== Problems ==
(a) From the forum discussion about code quality in research, please output the passage that begins at the words "When you're doing" and stops after "modern code base.", copied word for word.
(b) Carry the forum discussion about code quality in research forward from its last sentence, writing the part that would come next.

== Supplied text ==
━━━━━━

When you're doing exploratory R&D, as I am, there are downsides to getting things done by domain specialists. First, you have to find people with quantitative skills, and they tend to be in the greatest demand due to scarcity. Second, you have to manage the politics of getting them assigned and engaged. Third, you have to manage the interface between specialties. It becomes a project management exercise. And then, the way that code and project files are structured, it may be possible to read isolated sections of code, but very hard for a non-expert to find their way around the myriad of files that tend to form a modern code base.
In my own case, I do what I can to write good code. I try to keep up to date on good practices, and so forth. Could we do better? Sure. The quest to improve my coding is how I accidentally bumped into HN in the first place.
Don't worry about these comments. The worst thing in science is usually that the code is not published (and these comments on code quality don't help).
As long as it's published, if somebody wants to reuse it, reimplementing from the paper is the hardest part.
I agree with you that the scientific community is way behind industry standards, but the reason for that is much less of their code is actually designed for reuse. The overwhelming majority of their work is just "let me try writing this code and see what results I get."

━━━━━━

== Data excerpts ==
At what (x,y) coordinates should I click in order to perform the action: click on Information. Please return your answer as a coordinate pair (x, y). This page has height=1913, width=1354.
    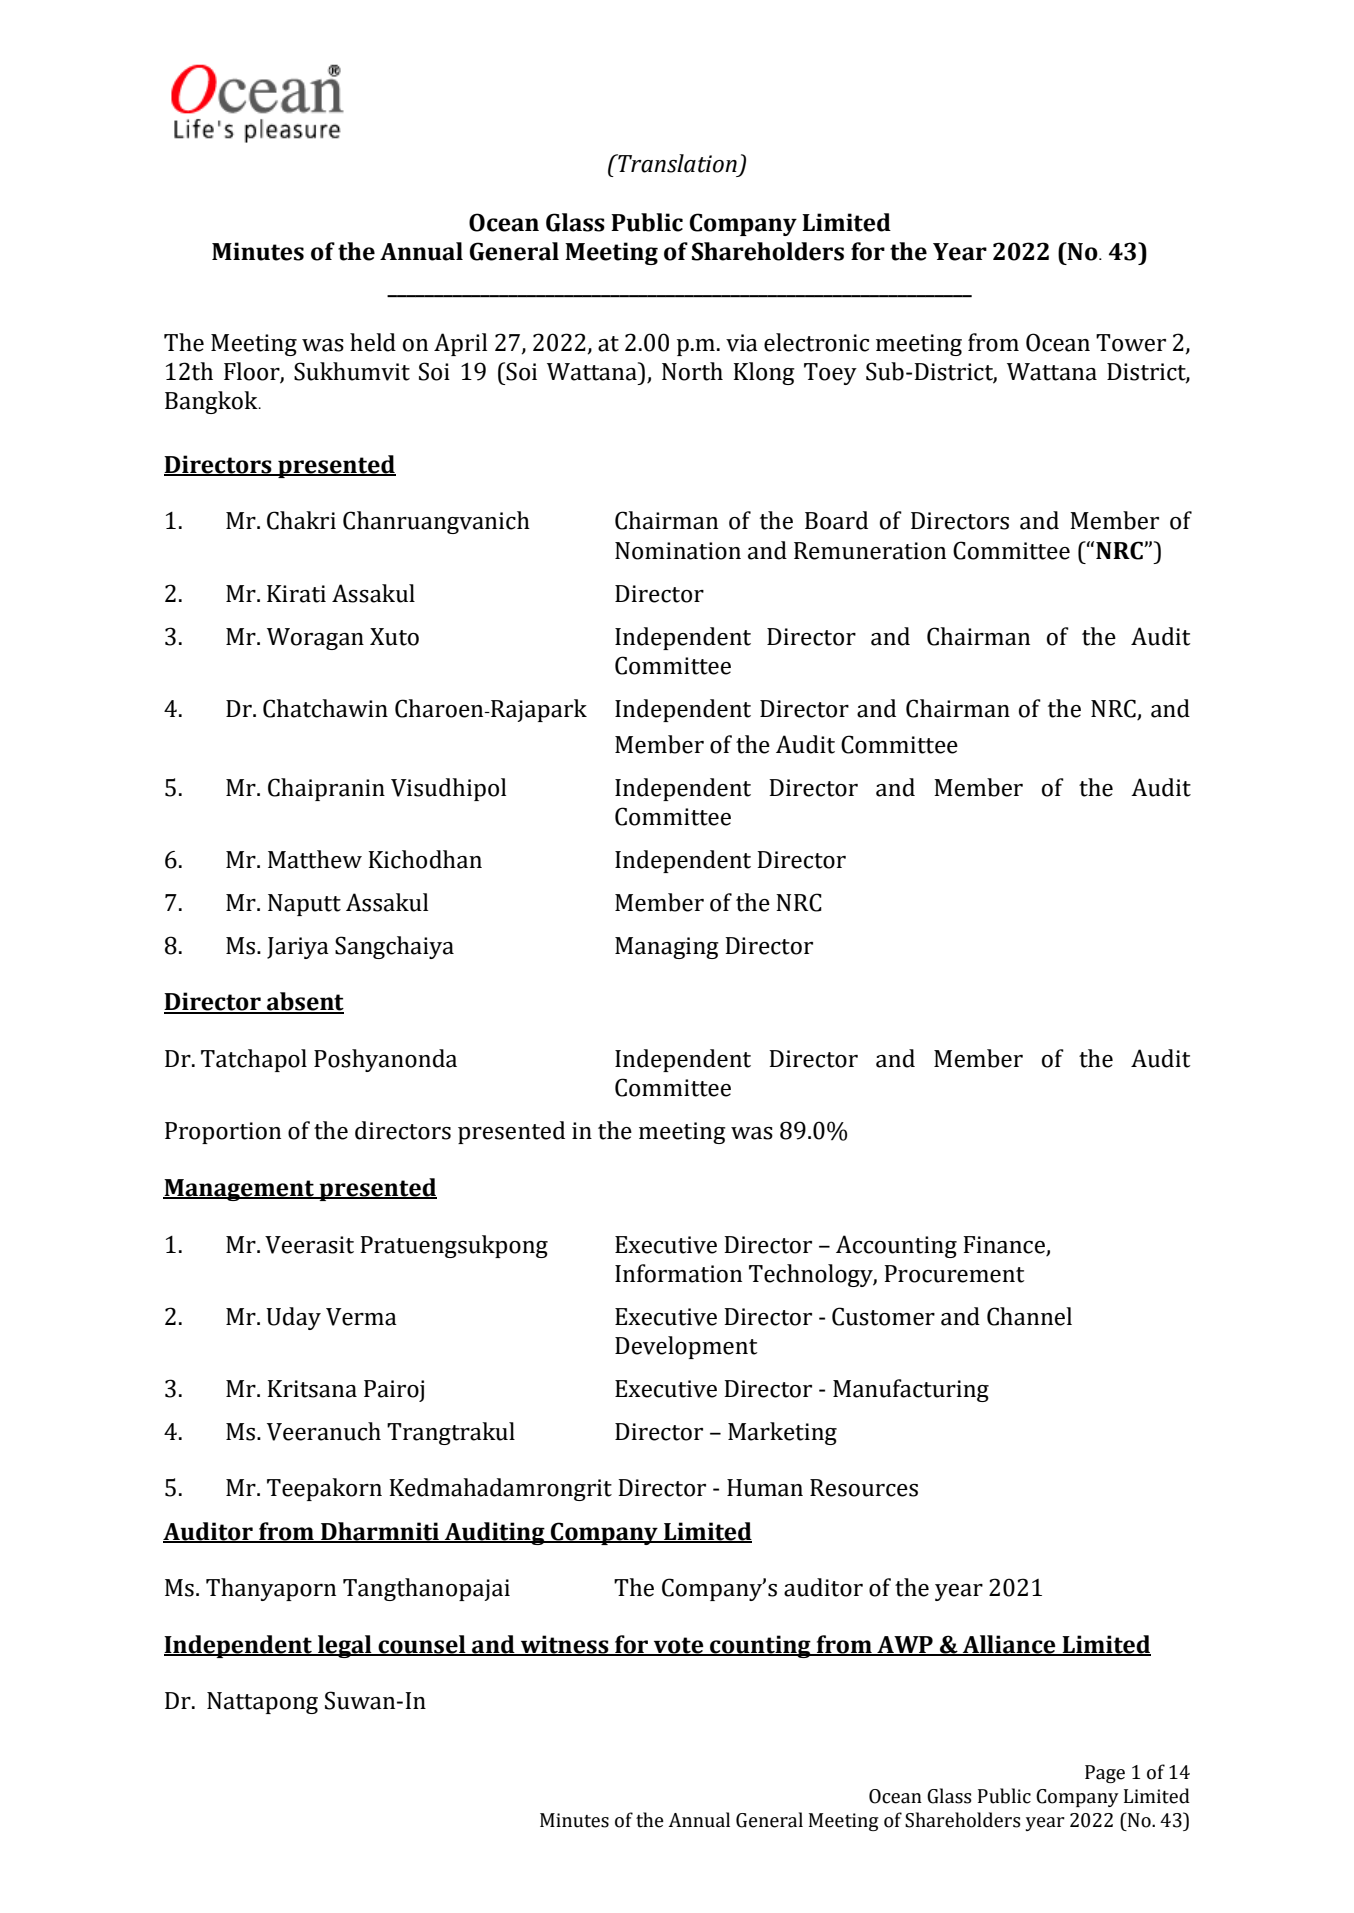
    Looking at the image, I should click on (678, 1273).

━━━━━━

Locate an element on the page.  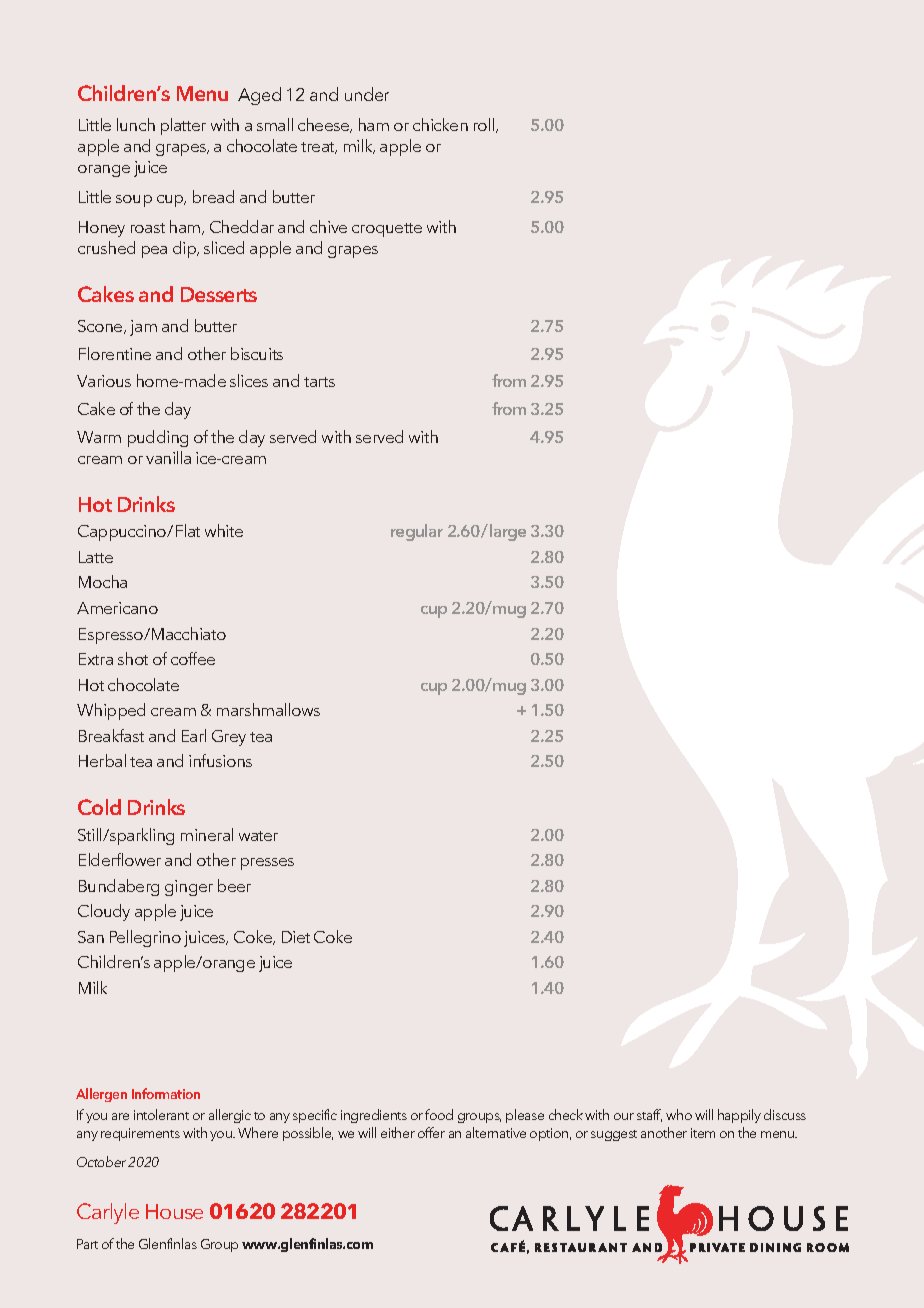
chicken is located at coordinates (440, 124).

━━━━━━

== Replies ==
(a)
When you're doing exploratory R&D, as I am, there are downsides to getting things done by domain specialists. First, you have to find people with quantitative skills, and they tend to be in the greatest demand due to scarcity. Second, you have to manage the politics of getting them assigned and engaged. Third, you have to manage the interface between specialties. It becomes a project management exercise. And then, the way that code and project files are structured, it may be possible to read isolated sections of code, but very hard for a non-expert to find their way around the myriad of files that tend to form a modern code base.

(b)
Industry professionals are forced to take the approach of "I need to write this code to be as maintainable and flexible as possible" because they have no idea what the business is going to want next and generally have no set timeframe for how long they may have to maintain any particular project.
A lot of industry code is also glue logic which doesn't express any original idea which makes it inherently easier to document. Code expressing a novel algorithm is never going to be as easy to document and maintain as code plugging standard libraries together. Notably, code in "industry" which does express novel algorithms is often also not so easy to read, there just isn't that much of it on most projects.
There are efforts to integrate more industry standard software engineering practices into research (RSE or "research software engineering" as a phrase is growing in popularity):
A lot of academic code is also written by students. For instance, I'm working on a project that ends up with code written by 6 masters' students. I'm trying desperately to get them to use Git or some other kind of version control rather than emailing me files, but it's only been partially successful. My last CS class per se was 18 years ago. They don't know (&(^ about programming -- at least I've been paid to do it in a production context in a company that has to make money to justify its existence -- and since they learned C++ first but we're programming in R or Python there are some ridiculous and unnecessary maneuvers and lots of for loops. I try to work through the code with them but I also don't have time for all of it, since I'm also teaching several classes etc. Sometimes it's easier to go with the crap I've got (that I've tested for correctness) than rewrite things.
If people have good resources I could pass to students about standards for Python code, for instance, let me know.
This is an issue in my field (Engineering) as well.
Most people in my field (materials engineering) are not programmers either they are lucky if they've done one intro course 10 years ago (which was probably done in a language like Java or Visual Basic).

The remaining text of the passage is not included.